Exercise directions:
Only one portion of the data is to be written out: from the line bearing "You are a computer-use agent." through the line bearing "Instruction: Select the". Write it exactly as it appears.

Records shown:
________________
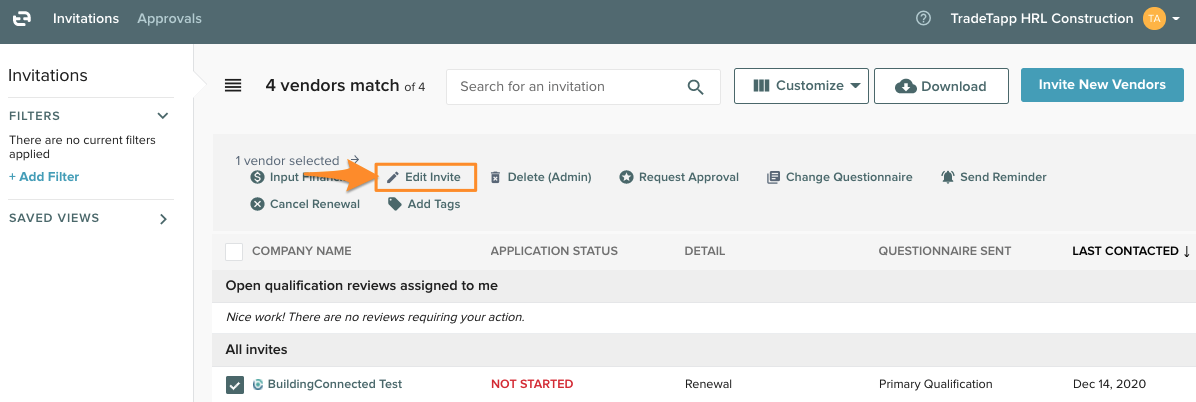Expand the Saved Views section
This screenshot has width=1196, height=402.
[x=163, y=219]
________________
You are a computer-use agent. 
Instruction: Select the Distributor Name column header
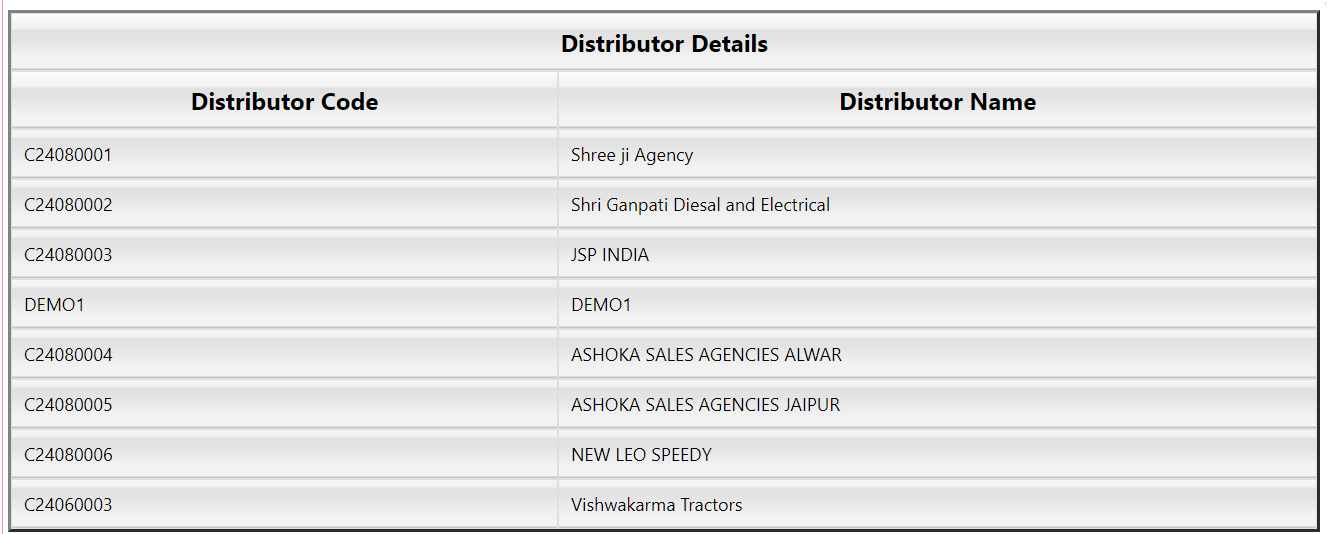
________________
Response for this exercise:
You are a computer-use agent. 
Instruction: Select the Distributor Name column header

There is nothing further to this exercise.